Nicole’s eyes danced. “An extraordinarily good-looking young man with a delightful voice, and, as far as I could judge among jagged rocks and gathering darkness and a wind blowing at a thousand miles an hour, some charm of manner. Aha!”

Barbara made a sceptical sound, and asked what such a being was doing in Kirkmeikle.

“Ah, that I can’t tell you,” Nicole confessed; “he didn’t confide in me. The small boy is called Alastair Symington and lives with his aunt at Ravenscraig. When we call on that lady we may hear more.”

“It’s a matter of no interest to me,” Barbara declared.
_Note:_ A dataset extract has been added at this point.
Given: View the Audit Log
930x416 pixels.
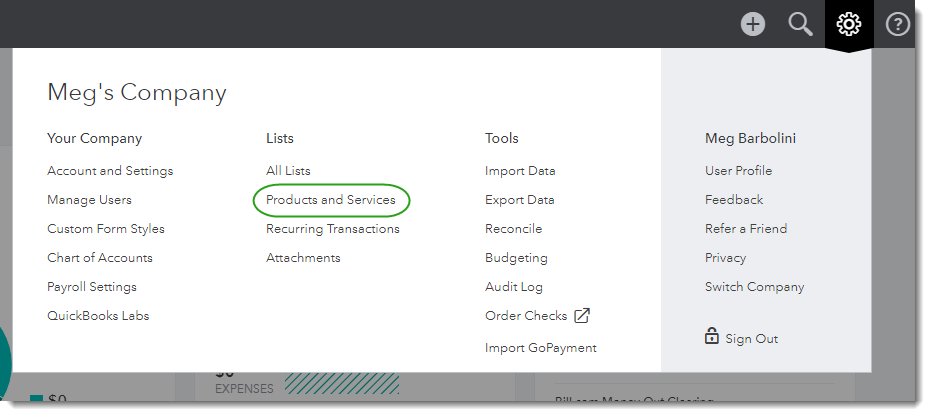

“I threw out feelers,” continued Nicole, “to find out what he was doing here. I told him what we were doing here, but he offered no confidences in return. I think he must be in rooms near Ravenscraig, for the small boy kept hinting that he would like to go to tea with him. . . . You’d like him, Mums, the small Alastair, I mean. He told me a long tale about the minister, Mr. Lambert, finding a gold comb on the sands, which he took home with him, and that night as he sat in his study somebody tapped at his window, and it was a mermaid to ask for her comb! According to Alastair the minister went with her to the Red Rocks and had dinner with her—cod-liver oil soup, which, it seems, is excellent, and a great delicacy—and she asked him what she could do to show her gratitude. There had been a great storm a little while before that, and many boats had gone down, and women had lost their bread-winners, and the mermaid gave the minister gold and jewels from the bottom of the sea to sell for the poor people.”

Barbara looked indignant. “What a very odd sort of minister to tell a child such ridiculous tales.”

Nicole helped herself to strawberry jam, and laughed as she said: “A very nice sort of minister, I think. Alastair was stumbling along in the storm looking for another comb. He said he thought it was the sort of day a comb would be likely to get lost, and he’s very anxious to see a mermaid in a cave. Mums, we must call at once on Miss Symington, if only to get better acquainted with this Alastair child. How old? About six, I think. A queer little fellow and most pathetically devoted to this tall young man. To a boy brought up by women a man is a wonderful delight. The two escorted me to the door. I asked them in to tea, and Alastair was obviously more than willing, but the man said they were too wet, as indeed they were.”

“Did you discover the man’s name?”

“I did, from Alastair. He is called Simon Beckett.”

Lady Jane wrinkled her brows. “Isn’t there something familiar about that name—— Simon Beckett?”

“Aren’t you thinking of Thomas à Becket?” Nicole suggested.

“No, no. I am sure I read somewhere lately of a Simon Beckett having done something.”

“Crime?” said Nicole. “He didn’t look like a criminal exactly. Isn’t there a Beckett who boxes?”

“I know,” cried Barbara. “I know where you saw the name, Aunt Jane. It was in the account of the last attempt made on Everest, more than a year ago. You remember? Two men almost reached the top and one died. Simon Beckett was the one that came back. You remember we read about the lecture to the Geographical? Uncle Walter was tremendously interested.”

“Why, of course. . . . But this can’t be the same man, Nicole?”

“Of course not,” Barbara broke in. “What would that Simon Beckett be doing in Kirkmeikle?”

This Simon Beckett certainly didn’t mention Everest to me,” Nicole said, as she began on a slice of plum-cake.